Elisa, em sua casa, preparou a sala de estar para iniciar o ritual de comunicação. Era algo estranho e assustador, mas se funcionasse, seria incrível e um alento para seu coração.

Ela posicionou uma televisão antiga bem no centro e a plugou na tomada. Em seguida, fechou todas as cortinas e trancou todas as portas da casa. Precisava estar no mais absoluto silêncio, e principalmente, precisava estar sozinha, para realizar com sucesso a chamada "transcomunicação instrumental".

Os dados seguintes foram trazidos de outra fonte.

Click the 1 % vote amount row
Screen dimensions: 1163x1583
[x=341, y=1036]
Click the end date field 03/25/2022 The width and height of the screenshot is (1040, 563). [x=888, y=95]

– Apenas um jeito complicado de dizer que vou falar com meu filho morto – Disse ela, sentindo um arrepio profundo na espinha ao ouvir o som da própria voz.

Pela primeira vez em muito tempo, lembrou-se que não estava totalmente sozinha. Sentado no sofá, todo esparramado, estava o pequeno Kevin, seu filho mais novo que sofria de paralisia cerebral. Ela soube que para fazer o ritual era necessário estar sozinha em casa, mas como Kevin não podia pensar, quase não contava como sendo uma pessoa de verdade. 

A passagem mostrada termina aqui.